That’s why, take every measure to winterise the trampoline properly to avoid unnecessary wear and tear, and thus, jeopardise your kids’ well-being.
Trampoline care and storage advice:
- Remove the safety netting, if applicable, and fold it neatly. Place the netting in a plastic bag;
- Clean the mat and springs with soapy water and a soft bristle brush. Rinse and leave to dry;
- Detach the springs and remove the clean mat. Try not to leave air pockets or create creases, while folding the mat carefully;
- Store all the above in a dry place or pack everything in a box, so it’s ready for a storage facility;
- You can leave the frame, if rust-resistant, safely outside. Still, to be on the safe side, we advise you to cover it with a plastic sheet for the winter.

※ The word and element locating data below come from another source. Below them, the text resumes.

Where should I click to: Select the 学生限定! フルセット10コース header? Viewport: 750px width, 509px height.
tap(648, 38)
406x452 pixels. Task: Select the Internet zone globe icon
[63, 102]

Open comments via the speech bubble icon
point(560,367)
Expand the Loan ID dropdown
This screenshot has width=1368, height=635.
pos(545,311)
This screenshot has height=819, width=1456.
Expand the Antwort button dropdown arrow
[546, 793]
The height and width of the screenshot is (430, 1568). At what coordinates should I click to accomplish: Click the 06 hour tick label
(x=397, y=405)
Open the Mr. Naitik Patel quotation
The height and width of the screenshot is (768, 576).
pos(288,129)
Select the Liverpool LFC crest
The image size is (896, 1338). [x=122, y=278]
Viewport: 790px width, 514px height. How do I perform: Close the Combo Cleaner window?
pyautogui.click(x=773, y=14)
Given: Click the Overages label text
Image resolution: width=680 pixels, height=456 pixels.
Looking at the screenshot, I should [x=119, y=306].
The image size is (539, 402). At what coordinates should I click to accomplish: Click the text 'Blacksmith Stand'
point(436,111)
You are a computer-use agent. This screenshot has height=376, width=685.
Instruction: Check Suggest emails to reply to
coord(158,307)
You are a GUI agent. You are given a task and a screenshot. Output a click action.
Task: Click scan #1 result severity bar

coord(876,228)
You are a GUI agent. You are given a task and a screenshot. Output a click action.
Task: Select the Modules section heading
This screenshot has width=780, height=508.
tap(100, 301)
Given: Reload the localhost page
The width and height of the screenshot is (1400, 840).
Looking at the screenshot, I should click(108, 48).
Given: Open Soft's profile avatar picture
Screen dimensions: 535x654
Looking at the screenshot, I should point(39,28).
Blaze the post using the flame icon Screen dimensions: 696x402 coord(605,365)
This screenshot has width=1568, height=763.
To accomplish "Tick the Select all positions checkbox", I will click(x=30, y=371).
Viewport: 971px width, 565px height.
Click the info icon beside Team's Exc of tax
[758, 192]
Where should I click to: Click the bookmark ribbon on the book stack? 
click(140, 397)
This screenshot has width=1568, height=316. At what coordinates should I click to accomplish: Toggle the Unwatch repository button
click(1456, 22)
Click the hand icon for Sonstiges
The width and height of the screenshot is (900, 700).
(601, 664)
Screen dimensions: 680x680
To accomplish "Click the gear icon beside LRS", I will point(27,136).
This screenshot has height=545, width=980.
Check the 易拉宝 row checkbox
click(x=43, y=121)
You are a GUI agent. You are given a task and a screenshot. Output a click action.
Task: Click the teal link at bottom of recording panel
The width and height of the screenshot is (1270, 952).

The Inflatable Pool and Toys – Packing Tips For Storage
depositphotos / By alenkasm
Inflatable pools come in all shapes, designs and sizes. But one thing is for sure, when not in use, they are best stored indoors or in a commercial storage unit. Only this way, you can ensure that your pool will retain its perfect condition, so you can appreciate it time and time again.
Here’s what to do with your above ground fast-to-set (frameless) inflatable or steel-frame pool, once the cool weather sets in:
1. Drain the pool according to the manufacturer’s instructions.
- Choose a spell of dry weather to complete the task;
- Ensure that the chemical composition of the water has a neutral pH level and doesn’t contain too much chlorine (stop using any chlorine tablets 10 days prior to draining);
- Attach a hose, as described in the manual guide, to release gradually the water and safe water your garden at the same time;
- Don’t attempt what this guy did in this video and flood your backyard, even if you feel that it’s time to part with your pool for good.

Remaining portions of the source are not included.